**DIRECTIONS FOR THIS TASK:**
Start at the line below containing "1366x708 pixels. Task: Delete" and stop at the line containing "You are a computer-use agent. This". Repeat every line of that stretch exactly, and nothing outside it.

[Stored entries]
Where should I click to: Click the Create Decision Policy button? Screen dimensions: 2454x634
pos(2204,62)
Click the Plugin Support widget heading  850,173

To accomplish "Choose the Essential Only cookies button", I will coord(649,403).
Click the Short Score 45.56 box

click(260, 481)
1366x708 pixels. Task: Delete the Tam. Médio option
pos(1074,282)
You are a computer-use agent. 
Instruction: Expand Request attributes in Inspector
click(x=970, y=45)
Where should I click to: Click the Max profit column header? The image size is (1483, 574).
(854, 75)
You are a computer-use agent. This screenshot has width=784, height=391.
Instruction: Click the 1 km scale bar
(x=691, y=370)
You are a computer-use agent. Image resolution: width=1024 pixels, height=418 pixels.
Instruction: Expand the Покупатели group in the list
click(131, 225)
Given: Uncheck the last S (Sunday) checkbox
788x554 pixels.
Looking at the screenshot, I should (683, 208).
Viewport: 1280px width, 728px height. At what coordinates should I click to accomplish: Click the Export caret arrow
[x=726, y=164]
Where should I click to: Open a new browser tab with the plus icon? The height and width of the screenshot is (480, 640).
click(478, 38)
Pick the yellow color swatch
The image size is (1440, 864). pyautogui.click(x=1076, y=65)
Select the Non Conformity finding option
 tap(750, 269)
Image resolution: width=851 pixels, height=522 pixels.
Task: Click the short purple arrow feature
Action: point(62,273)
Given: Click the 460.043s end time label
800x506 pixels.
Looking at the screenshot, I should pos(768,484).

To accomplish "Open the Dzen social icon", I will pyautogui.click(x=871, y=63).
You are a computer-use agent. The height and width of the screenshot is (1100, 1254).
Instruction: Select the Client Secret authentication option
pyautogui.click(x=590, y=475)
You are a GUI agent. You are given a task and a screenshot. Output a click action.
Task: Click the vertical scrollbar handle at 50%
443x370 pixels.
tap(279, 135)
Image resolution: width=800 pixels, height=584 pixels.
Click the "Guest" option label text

**EXERCISE OUTPUT:**
1366x708 pixels. Task: Delete the Tam. Médio option
pos(1074,282)
You are a computer-use agent. 
Instruction: Expand Request attributes in Inspector
click(x=970, y=45)
Where should I click to: Click the Max profit column header? The image size is (1483, 574).
(854, 75)
You are a computer-use agent. This screenshot has width=784, height=391.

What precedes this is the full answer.